-- start Provided entries --

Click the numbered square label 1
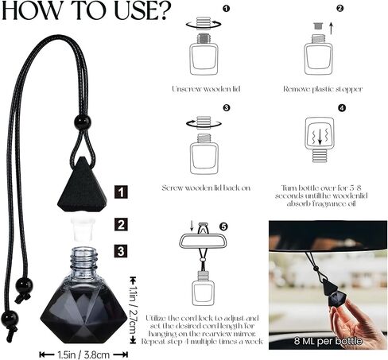coord(119,192)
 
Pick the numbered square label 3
coord(119,252)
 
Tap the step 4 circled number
coord(342,109)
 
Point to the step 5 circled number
coord(223,226)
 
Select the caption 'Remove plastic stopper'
coord(321,89)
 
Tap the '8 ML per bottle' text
coord(327,342)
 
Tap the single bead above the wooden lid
coord(82,122)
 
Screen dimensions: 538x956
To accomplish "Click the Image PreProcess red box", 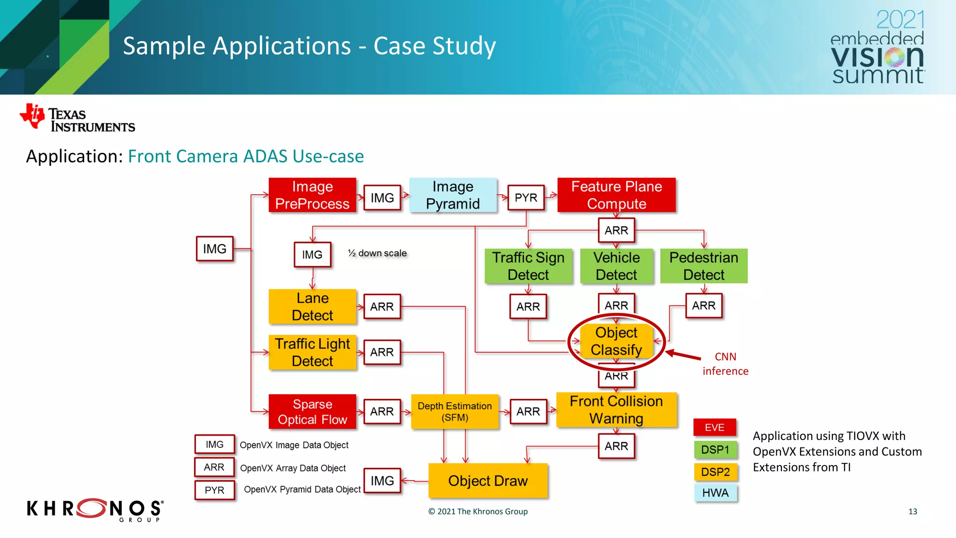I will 312,195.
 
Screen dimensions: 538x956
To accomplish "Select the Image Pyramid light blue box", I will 453,195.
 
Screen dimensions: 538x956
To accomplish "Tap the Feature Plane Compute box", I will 616,195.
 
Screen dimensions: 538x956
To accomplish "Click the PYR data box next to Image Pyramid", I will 526,198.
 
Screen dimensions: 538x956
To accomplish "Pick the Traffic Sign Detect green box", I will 528,266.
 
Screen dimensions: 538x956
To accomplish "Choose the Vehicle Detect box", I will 616,266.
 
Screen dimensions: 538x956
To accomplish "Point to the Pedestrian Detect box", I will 703,266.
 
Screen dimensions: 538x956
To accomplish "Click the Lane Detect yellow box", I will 312,307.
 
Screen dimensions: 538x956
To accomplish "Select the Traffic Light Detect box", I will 312,353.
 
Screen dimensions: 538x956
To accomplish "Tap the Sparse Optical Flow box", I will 312,412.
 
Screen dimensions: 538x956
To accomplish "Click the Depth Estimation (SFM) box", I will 455,412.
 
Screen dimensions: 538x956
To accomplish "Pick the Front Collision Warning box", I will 616,410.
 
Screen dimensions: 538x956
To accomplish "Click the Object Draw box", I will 488,481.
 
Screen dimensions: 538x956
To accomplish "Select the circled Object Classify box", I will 616,341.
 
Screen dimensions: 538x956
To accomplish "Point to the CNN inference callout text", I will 725,364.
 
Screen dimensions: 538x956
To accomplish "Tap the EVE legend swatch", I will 715,427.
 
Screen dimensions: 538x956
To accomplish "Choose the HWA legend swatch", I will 715,493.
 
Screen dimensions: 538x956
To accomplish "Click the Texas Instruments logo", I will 77,118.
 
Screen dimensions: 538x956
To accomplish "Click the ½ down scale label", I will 377,253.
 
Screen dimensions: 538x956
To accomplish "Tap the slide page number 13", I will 913,511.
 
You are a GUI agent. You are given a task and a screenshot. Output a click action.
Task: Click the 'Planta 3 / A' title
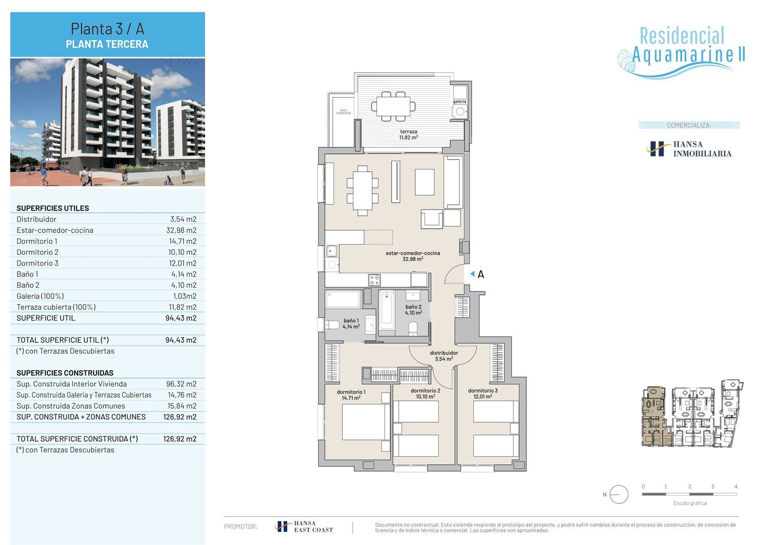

-- end Provided entries --

▶ Written problem: Recast the material from the line with "Select the caption 'Remove plastic stopper'" to the line with "coord(82,122)" as a Markdown table with the columns Row and Line, numbering each row and omitting blank lines.

▶ Exercise result:
| Row | Line |
|---|---|
| 1 | Select the caption 'Remove plastic stopper' |
| 2 | coord(321,89) |
| 3 | Tap the '8 ML per bottle' text |
| 4 | coord(327,342) |
| 5 | Tap the single bead above the wooden lid |
| 6 | coord(82,122) |